Oakwood Mayor Lamar Scroggs, who used to commute every day to work in Atlanta, said he always wondered “Why in the world do we have to drive so far south just to find a decent job? It evolved from that kind of thinking. You have to have a dream. You have to visualize the plan.”
Now, Scroggs said, there’s thousands of jobs to choose from in his city.
“If you drive through the parking lots of some of these manufacturers, you’ll see auto tags from Gwinnett, Forsyth, Dawson, Lumpkin ... a lot of people come here now instead of driving to Atlanta to find work,” Scroggs said.
Tim Evans, vice president of economic development with the Greater Hall Chamber of Commerce, said it’s “impressive” the variety of businesses as well as the many countries of origin one can find in Oakwood
“If you go down Rafe Banks Drive, on just that one street, you’ll see companies from Italy, Japan, Germany, Czech Republic and Korea ... and Hawaii, too,” Evans said. “It really is amazing.”

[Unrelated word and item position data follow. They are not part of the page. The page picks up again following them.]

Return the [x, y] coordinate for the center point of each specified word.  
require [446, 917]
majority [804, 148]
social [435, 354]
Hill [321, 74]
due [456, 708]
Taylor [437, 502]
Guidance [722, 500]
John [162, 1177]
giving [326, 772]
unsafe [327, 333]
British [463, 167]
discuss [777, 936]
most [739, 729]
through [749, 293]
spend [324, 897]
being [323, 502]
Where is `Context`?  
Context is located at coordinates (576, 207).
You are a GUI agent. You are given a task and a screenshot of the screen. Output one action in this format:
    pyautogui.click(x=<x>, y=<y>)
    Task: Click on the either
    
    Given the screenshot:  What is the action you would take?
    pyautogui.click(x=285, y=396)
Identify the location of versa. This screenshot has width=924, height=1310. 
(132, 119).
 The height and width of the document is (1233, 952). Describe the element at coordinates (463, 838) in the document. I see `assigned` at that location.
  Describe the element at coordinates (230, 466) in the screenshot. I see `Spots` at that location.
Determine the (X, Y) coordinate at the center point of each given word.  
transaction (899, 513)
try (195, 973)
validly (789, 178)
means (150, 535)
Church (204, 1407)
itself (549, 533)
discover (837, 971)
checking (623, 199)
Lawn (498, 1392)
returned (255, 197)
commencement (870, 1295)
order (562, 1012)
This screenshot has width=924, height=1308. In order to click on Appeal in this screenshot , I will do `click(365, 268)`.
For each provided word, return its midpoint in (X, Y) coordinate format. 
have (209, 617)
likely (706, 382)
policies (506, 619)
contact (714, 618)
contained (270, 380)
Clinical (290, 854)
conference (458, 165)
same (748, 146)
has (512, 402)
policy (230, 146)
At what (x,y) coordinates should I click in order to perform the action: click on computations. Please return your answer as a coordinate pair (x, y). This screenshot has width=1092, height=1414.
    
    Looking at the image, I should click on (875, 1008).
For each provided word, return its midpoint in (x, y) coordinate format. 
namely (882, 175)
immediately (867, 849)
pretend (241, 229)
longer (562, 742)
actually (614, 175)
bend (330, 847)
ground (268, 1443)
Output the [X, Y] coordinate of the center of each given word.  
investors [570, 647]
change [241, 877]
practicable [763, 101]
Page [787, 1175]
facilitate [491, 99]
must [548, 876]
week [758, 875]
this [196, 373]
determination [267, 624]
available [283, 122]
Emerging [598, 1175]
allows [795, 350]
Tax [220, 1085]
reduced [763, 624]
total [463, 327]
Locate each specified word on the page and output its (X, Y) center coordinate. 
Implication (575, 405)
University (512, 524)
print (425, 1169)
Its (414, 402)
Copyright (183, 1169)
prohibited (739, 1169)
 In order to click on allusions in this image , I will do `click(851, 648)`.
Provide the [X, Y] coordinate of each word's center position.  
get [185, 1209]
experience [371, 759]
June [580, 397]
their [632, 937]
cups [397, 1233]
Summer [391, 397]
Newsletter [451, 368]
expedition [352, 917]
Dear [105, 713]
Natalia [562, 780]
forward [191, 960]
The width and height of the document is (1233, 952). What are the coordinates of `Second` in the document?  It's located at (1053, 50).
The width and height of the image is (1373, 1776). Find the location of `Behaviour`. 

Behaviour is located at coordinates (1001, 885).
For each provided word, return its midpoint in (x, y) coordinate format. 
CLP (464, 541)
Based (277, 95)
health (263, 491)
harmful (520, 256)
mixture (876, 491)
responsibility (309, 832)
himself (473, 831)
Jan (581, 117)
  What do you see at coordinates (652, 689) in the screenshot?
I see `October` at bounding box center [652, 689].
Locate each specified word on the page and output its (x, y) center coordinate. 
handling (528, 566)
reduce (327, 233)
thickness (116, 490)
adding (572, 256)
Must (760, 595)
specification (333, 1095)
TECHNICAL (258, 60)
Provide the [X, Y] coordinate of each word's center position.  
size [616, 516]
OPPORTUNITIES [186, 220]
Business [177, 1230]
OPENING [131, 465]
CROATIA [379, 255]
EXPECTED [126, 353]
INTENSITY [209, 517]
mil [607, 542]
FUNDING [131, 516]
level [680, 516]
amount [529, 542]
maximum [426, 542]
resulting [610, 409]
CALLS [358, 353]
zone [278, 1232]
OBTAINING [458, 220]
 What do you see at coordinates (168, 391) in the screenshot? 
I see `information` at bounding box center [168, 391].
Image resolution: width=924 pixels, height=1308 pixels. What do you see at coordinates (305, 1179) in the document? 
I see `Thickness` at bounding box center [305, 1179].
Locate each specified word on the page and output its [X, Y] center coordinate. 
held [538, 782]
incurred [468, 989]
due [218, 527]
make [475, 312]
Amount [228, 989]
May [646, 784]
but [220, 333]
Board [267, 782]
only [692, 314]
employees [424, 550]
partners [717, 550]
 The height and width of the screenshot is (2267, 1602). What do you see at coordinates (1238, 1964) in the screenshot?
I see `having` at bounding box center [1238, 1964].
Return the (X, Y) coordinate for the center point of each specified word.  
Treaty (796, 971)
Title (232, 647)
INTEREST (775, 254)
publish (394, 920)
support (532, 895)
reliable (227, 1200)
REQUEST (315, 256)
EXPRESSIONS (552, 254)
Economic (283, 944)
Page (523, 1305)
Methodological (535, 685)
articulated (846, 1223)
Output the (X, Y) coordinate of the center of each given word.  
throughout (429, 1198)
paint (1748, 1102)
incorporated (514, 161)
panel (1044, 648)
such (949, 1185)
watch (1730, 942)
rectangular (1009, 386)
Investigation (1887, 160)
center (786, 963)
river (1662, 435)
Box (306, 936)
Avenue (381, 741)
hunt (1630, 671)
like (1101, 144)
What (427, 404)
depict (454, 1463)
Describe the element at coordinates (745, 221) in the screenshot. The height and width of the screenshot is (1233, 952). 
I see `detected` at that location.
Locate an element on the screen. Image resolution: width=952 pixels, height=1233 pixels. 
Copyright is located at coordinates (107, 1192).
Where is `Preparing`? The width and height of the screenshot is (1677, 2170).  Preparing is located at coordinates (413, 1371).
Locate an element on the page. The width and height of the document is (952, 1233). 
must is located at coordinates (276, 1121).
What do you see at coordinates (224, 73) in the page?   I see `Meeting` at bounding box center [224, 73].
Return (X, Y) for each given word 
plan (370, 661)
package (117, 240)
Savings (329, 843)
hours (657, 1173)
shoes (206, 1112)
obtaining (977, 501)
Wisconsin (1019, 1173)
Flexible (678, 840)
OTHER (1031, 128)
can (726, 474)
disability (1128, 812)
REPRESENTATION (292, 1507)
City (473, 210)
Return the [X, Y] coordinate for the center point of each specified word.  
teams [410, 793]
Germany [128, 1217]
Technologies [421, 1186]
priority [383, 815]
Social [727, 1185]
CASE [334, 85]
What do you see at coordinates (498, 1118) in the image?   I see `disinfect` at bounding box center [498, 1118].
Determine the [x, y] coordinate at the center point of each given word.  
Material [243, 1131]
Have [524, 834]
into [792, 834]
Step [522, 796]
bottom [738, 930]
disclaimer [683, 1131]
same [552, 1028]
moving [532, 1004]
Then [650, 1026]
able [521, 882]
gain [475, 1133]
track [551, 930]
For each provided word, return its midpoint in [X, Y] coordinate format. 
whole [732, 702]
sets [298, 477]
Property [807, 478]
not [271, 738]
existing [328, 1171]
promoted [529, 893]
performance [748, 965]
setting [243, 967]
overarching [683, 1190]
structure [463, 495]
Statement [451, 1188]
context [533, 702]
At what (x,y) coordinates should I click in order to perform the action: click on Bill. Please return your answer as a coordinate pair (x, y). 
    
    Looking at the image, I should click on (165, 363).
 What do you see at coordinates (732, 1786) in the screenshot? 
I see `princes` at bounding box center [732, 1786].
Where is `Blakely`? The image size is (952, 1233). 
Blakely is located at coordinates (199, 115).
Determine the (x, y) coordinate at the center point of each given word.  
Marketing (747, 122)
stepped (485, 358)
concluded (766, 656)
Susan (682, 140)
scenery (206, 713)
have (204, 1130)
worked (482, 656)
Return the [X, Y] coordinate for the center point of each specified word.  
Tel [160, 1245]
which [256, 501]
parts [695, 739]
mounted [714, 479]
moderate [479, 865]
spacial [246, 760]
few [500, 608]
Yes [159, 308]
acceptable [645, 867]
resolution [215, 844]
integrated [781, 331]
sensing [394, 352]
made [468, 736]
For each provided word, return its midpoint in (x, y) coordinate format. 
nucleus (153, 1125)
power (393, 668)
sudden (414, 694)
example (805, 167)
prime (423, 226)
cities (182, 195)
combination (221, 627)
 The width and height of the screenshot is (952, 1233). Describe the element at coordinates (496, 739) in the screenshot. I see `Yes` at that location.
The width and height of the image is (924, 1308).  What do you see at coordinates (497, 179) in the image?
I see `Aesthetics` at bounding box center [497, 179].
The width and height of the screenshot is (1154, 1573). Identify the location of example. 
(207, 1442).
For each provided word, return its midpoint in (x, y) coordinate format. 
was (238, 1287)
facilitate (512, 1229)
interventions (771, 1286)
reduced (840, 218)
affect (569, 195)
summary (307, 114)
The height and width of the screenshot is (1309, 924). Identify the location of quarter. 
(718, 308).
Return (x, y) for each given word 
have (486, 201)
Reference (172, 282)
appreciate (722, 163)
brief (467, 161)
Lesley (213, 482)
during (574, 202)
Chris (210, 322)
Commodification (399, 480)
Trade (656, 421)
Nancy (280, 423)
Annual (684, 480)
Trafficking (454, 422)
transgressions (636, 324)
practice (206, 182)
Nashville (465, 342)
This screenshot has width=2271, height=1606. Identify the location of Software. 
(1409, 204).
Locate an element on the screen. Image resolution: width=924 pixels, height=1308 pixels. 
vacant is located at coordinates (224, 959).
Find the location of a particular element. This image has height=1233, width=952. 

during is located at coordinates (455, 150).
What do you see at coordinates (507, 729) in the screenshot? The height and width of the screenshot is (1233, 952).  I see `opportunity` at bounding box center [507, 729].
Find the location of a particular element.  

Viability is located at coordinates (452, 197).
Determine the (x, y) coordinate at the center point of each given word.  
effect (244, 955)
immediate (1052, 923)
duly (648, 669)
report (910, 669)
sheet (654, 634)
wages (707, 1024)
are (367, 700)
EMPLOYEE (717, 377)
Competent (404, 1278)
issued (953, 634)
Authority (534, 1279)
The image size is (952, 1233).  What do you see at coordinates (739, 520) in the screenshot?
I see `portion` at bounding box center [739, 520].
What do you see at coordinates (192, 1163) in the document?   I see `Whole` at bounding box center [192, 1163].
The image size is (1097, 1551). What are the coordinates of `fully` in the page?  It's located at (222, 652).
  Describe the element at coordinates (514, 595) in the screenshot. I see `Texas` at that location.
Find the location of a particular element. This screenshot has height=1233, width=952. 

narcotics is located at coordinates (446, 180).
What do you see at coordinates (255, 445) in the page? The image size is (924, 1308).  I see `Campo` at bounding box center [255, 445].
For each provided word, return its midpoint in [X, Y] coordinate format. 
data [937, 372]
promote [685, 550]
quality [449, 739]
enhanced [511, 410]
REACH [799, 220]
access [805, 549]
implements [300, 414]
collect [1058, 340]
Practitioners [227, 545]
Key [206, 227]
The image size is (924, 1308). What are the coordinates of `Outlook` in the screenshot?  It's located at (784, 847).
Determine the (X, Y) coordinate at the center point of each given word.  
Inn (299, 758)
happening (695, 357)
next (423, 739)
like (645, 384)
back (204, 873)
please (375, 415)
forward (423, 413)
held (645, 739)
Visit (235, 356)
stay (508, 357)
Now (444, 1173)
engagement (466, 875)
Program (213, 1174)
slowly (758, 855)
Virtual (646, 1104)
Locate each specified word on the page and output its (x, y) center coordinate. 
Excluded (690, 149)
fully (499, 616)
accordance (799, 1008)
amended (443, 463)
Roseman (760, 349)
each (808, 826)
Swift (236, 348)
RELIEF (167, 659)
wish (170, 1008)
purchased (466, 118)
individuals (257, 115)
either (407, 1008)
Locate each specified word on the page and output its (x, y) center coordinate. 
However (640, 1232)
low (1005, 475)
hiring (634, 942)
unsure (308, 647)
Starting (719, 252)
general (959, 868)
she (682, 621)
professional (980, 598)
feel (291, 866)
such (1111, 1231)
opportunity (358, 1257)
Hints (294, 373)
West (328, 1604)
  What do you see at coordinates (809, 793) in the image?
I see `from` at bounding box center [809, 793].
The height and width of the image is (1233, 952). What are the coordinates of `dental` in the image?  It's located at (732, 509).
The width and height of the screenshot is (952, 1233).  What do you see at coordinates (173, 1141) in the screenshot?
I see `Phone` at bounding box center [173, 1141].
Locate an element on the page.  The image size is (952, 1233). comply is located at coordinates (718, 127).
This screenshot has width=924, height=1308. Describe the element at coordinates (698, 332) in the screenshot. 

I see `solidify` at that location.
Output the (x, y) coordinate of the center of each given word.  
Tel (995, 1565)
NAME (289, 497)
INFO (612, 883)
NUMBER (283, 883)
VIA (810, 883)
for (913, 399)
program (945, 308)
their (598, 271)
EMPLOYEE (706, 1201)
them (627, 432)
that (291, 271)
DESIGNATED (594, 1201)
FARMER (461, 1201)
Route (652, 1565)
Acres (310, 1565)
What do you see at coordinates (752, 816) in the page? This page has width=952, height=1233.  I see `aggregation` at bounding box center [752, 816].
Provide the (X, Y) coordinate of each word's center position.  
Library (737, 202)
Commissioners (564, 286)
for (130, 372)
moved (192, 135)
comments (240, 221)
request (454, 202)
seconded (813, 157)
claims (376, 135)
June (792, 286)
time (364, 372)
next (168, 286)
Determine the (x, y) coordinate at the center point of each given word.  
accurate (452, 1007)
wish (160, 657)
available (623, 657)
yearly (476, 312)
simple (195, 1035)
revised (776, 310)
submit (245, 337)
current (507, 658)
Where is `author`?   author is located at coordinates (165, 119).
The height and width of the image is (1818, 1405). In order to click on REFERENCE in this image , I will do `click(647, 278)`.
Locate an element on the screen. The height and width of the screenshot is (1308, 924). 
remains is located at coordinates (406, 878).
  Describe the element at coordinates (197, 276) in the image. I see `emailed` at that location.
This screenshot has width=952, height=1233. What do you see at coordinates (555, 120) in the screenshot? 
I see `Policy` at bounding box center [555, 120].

Rafe Banks Drive is part of Oakwood South Industrial Park, which Brown said was “a leap of faith” back in the late ’90s.
“We acquired the land and built the infrastructure,” Brown said. “It has led to a nearly complete buildout of the area ... all of it attributed to the city stepping up and realizing a vision for that land.”
Brown said “being a streamlined operation in Oakwood” has also helped attract business.
“When it comes to development, you don’t have a lot of bureaucracy to go through,” he said. “It’s basically just me and the building inspector.”
He also said the municipality’s location hasn’t hurt.
“We’re blessed to be close to the interstate, the lake and the railroad, so geography has been very good to us,” Brown said.
A true business city, Oakwood’s tax base is 86 percent commercial industrial. With about 4,500 people living there, Oakwood has more jobs than it does residents.
And the jobs keep coming. PFG Milton’s, a food service company, is expanding. Jinsung, which manufactures equipment for Caterpillar, is expanding. And King’s Hawaiian recently added a second plant at its local facility.
Brown said if you go back far enough you can trace it to the decision in the ’80s to put sewer lines in.
“It was a huge investment,” Brown said. “But, based on that foresight, it’s set the stage for where we are today.”